Two More Revising Techniques

I was revising recently a few paragraphs a student had written about a little boy she knew of. He had not yet learned, it seems, how to wrestle down his anger and change it into some other behavior, but would instead just fall fiercely into a tantrum, “growling, kicking, hissing and spitting.” That was an interesting phrase my student had written, and there is something about its structure we can learn from.

The art of writing (and I would argue the arts universally) work to direct our attention, to gather our inborn proclivity to grow and expand and dissipate. A beautifully drawn picture or sentence gathers our dispersing energy, concentrating it into a focused awareness that can illuminate the world and its meaning. This is why writers take so much care about words all and several: each word alone evokes a world of ideas, and together whole constellations of ideas can come into existence. In revising our work, we proceed on these artistic assumptions, examining the structure of what we’ve drafted.

Doing so with my student’s phrase, then, we begin with the obvious: she has written a group of four words, all present participles, as she concludes a sentence. Artists and designers have long recognized the organizing power that resides is groups of threes, called triads (the subject of an earlier post, Designing by Groups of Three), and so the first revision we can consider here is to delete one of the four participial adjectives. But which one? As present participles, all four end with the suffix –ing, so we can’t use nonconformance with that structure as the reason to remove one from the group. But a second look, not at the end of each word but at its core, will reveal that three of the four comprise the same sound produced by the short vowel i. The first of the group, growling, does not conform, and so on the principle of assonance, or the repetition of similar vowel sounds (here internal to the words), we can confidently reduce the phrase of four words to three: kicking, hissing and spitting.

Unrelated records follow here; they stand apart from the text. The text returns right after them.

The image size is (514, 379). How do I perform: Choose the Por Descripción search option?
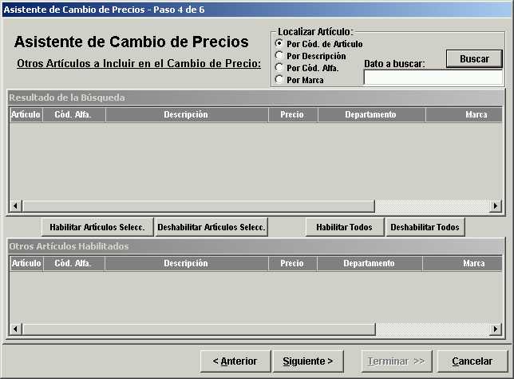279,56
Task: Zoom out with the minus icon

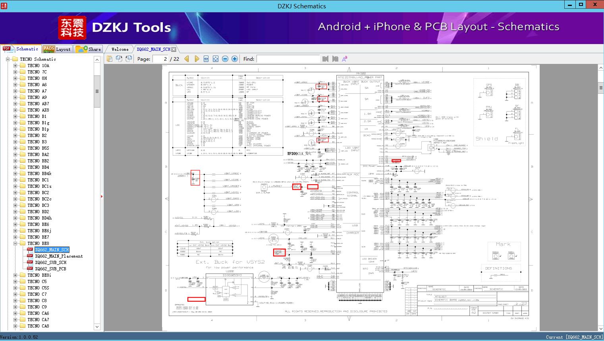Action: pyautogui.click(x=225, y=59)
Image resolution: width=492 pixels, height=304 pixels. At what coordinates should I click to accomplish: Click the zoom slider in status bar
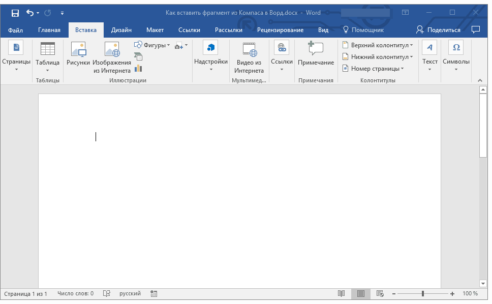[x=423, y=294]
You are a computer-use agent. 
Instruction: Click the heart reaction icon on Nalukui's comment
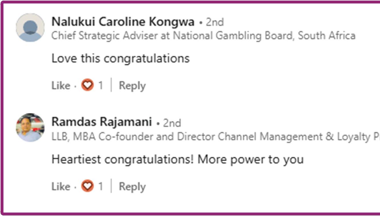click(x=87, y=85)
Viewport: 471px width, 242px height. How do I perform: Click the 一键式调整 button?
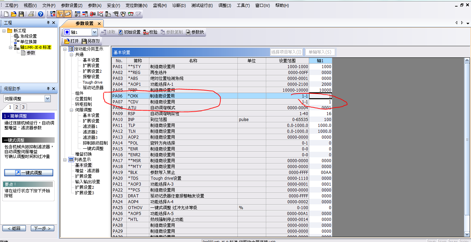tap(29, 173)
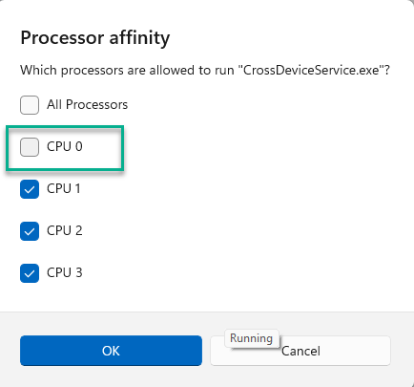This screenshot has height=387, width=414.
Task: Click the "CPU 3" label text
Action: pyautogui.click(x=65, y=272)
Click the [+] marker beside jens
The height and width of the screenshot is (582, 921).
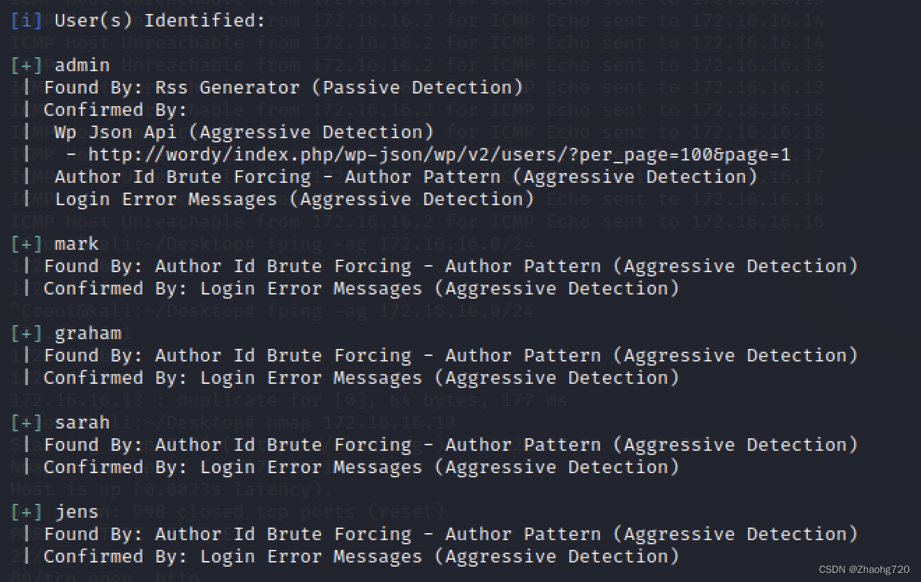[x=27, y=512]
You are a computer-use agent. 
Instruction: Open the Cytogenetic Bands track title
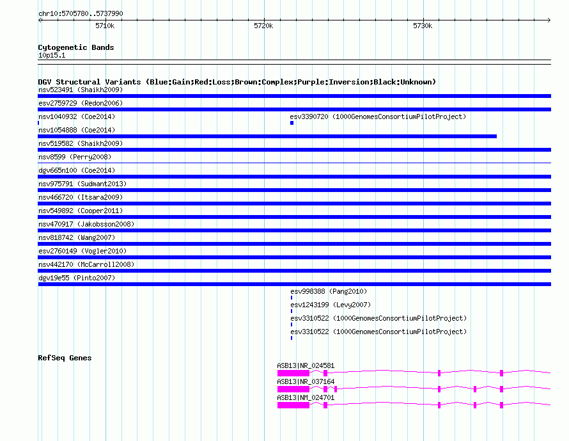point(76,47)
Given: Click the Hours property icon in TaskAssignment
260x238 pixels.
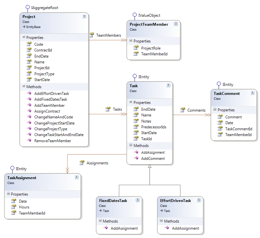Looking at the screenshot, I should pos(13,207).
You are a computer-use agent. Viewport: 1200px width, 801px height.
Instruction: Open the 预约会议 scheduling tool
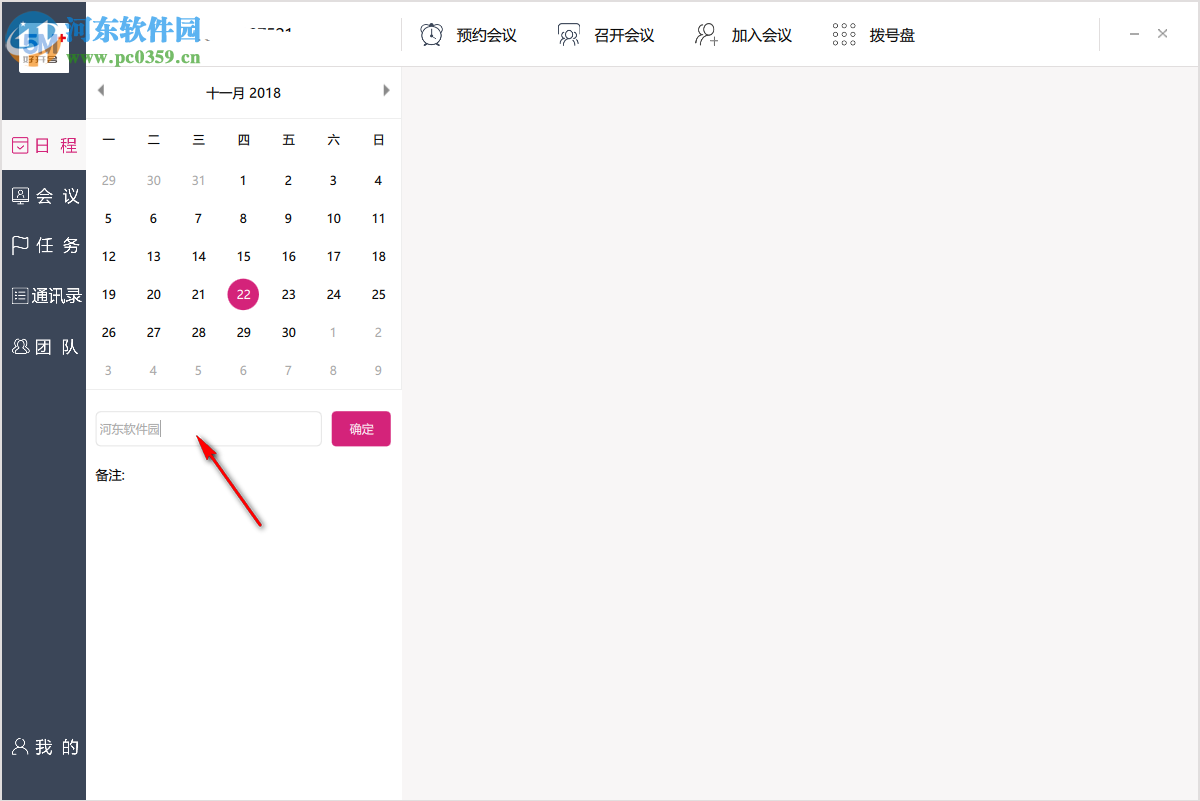pyautogui.click(x=469, y=33)
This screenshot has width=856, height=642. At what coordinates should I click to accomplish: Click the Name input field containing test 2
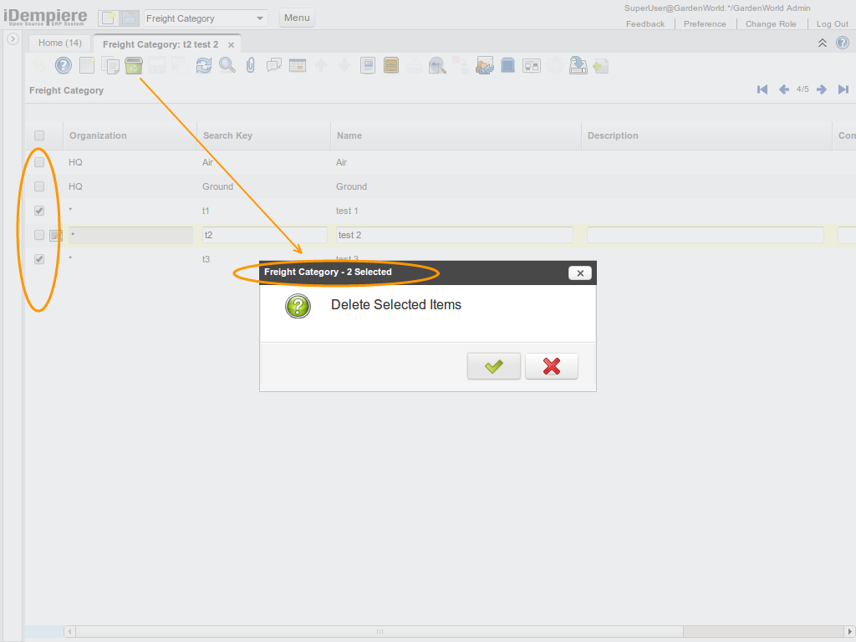click(454, 235)
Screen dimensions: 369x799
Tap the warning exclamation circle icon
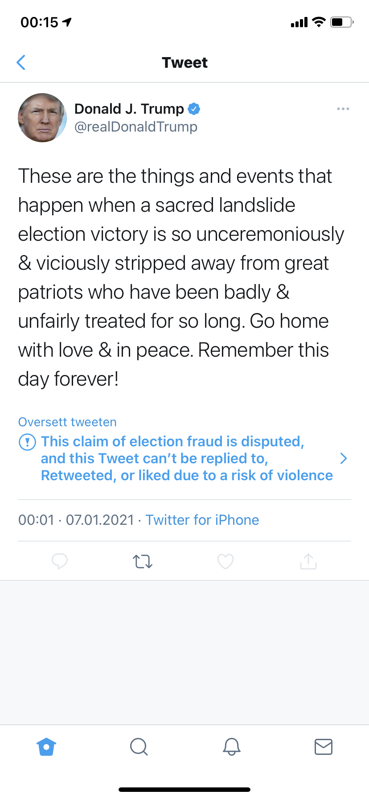pos(27,442)
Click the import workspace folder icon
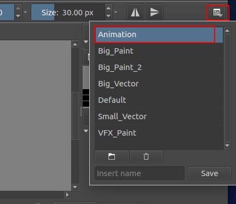This screenshot has width=236, height=204. [x=112, y=156]
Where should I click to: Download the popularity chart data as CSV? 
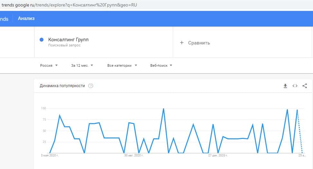click(285, 86)
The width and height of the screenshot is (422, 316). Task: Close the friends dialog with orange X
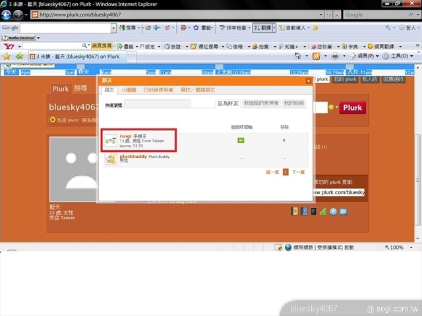tap(307, 80)
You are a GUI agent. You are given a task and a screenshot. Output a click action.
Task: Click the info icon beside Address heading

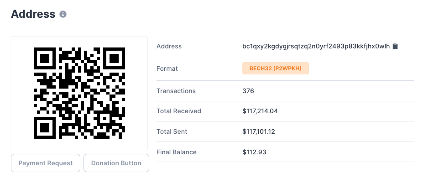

But a further revision presents itself. The phrase as it stands now is listing three participles serially (though not as strictly serially had the writer employed the Oxford comma, where a comma would precede the conjunction: kicking, hissing, and spitting), and we are reading, it seems, a record or catalog of behaviors which the little boy exhibits. Records and catalogs are unmoving objects in the world, and so the phrase as it stands brings with it a static, scientific quality which may, or may not, be the atmosphere the writer is looking to create in the larger paragraph. If not, if the intent is to keep the human moment empathetically to the fore, then another rhetorical device, expensively called polysyndeton, could be marshalled. This arrangement of words calls all conjunctions to the stage, resulting in a more energetic description: kicking and hissing and spitting. If we put this phrase, then, into its sentence (and note now the absence of commas), we can see how adding another and does not allow the sentence to end in a laboratory-like description, but swipes forcefully at the reader with three threatening acts, just as the subject might well be doing: He would suddenly glare at me, kicking and hissing and spitting.

All of which is to say, then, that the wide nets we must use in composing a first draft will almost always catch more ideas than are strictly necessary. Such profusion, and let’s go so far as to call it really a joyous abundance, is in the nature of creativity, never to be clipped and shorn in its arising. But once things have settled, once words are roughly in their place on a page, then cooler heads must prevail to organize and concentrate and sharpen the picture for the reader. And that is accomplished not by throwing a teeming draft out and starting impatiently again, but by examining closely, according to certain techniques, what arose pell-mell from our internal gaze into mind and memory. And so we write to gather and balance, gather and balance, gather and balance.